Fukushima – radioactivité en hausse, en hausse…

 Fukushima : des ouvriers dans le réacteur no 1

Sources : Ouest-France

« Deux mois après la catastrophe nucléaire au nord-est du Japon, la situation reste fragile. Les habitants évacués ne pourront pas rentrer chez eux avant le début de l’année prochaine.

Repères

Quelle est la situation à la centrale ?

Hier, pour la première fois depuis le séisme et le tsunami qui ont endommagé la centrale, treize ouvriers ont pénétré dans le bâtiment du réacteur n° 1, dont le toit avait été soufflé par une explosion. Équipés de combinaisons et munis de bouteilles d’oxygène, ils ont travaillé pendant une heure et demie, se relayant par petits groupes. Ils ont connecté huit tubes à des ventilateurs conçus pour filtrer les éléments radioactifs présents dans l’air. Un système qui restera en place deux ou trois jours. Ce qui devrait, par la suite, faciliter les travaux de réparation des circuits de refroidissement, pour l’instant freinés par la radioactivité, trop élevée.

Quand les réacteurs seront-ils refroidis ?

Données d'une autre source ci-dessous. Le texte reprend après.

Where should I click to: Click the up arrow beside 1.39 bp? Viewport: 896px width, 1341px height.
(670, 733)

L’opérateur Tepco, propriétaire de la centrale, pense pouvoir réussir à refroidir les réacteurs et les arrêter, d’ici au début de l’année prochaine. L’Institut français de radioprotection et de sûreté nucléaire (IRSN) estime néanmoins que la situation demeure « préoccupante ». De l’eau douce ¯ dont le pompage reste délicat ¯ est toujours injectée pour refroidir les installations. Hier, sujet d’inquiétude, la température qui s’élève à 240 °C était en hausse dans le réacteur n°  3.

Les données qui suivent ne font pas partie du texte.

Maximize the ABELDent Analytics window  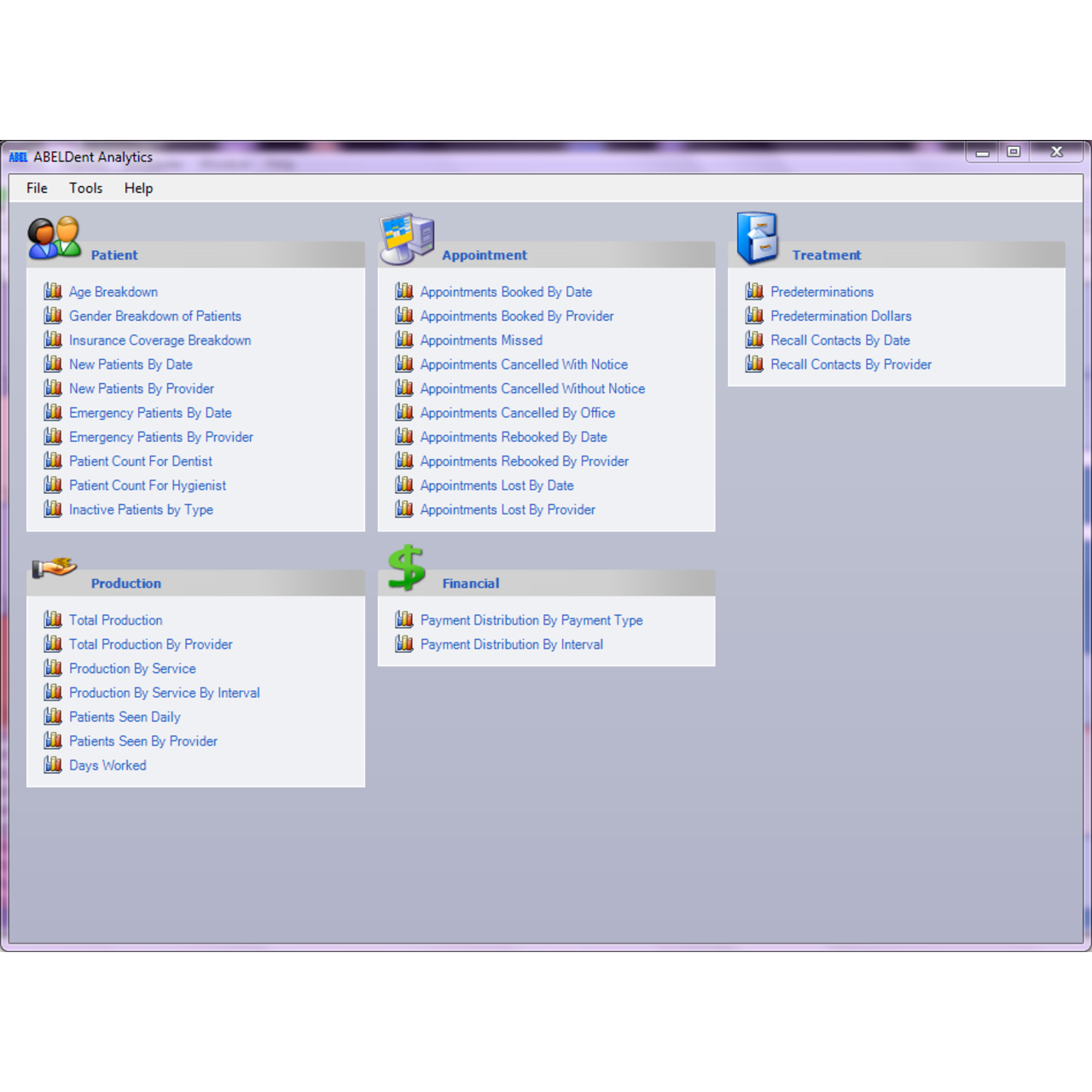1014,152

Eau contaminée rejetée en mer : quel impact ?

Le niveau des substances radioactives a fortement augmenté, à une quinzaine de kilomètres au large de Fukushima. Les échantillons collectés indiquent des niveaux de cesium 137, 600 fois supérieurs à ceux trouvés jusqu’alors. L’IRSN estime que cette pollution affectera l’environnement marin. Des poissons et des algues consommées au Japon pourraient accumuler des radionucléides, comme l’iode 131.

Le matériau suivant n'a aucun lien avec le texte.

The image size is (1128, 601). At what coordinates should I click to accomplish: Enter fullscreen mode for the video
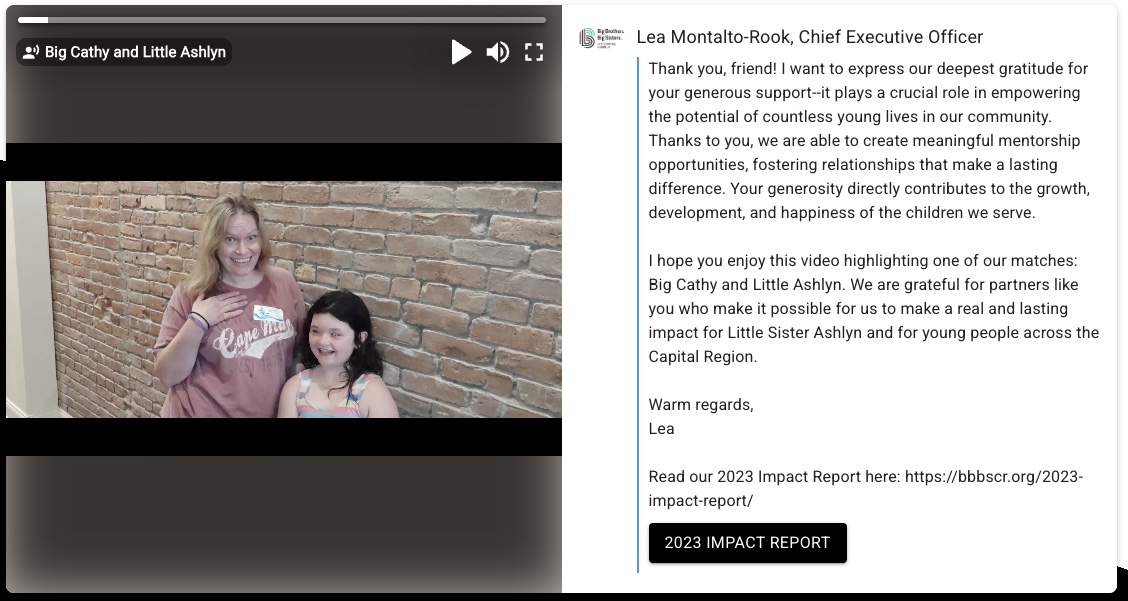tap(534, 52)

Que devient l’eau contaminée ?

Présente dans les sous-sols et dans les bâtiments abritant les turbines, elle est devenue le principal souci. Elle menace, à tout instant, de se déverser en mer. Son accumulation freine les opérations. Dès juin, elle sera traitée par plusieurs sociétés, dont la Française Areva. Autre risque : des répliques du séisme du 11 mars. Tepco a ainsi annoncé la construction d’une nouvelle digue anti-tsunami, qui devrait être achevée d’ici mi-juin.

Les habitants évacués pourront-ils rentrer chez eux ?

Quelque 80 000 personnes ont été évacuées autour de la centrale. Le gouvernement japonais devrait se prononcer, début 2012, sur leur éventuel retour ».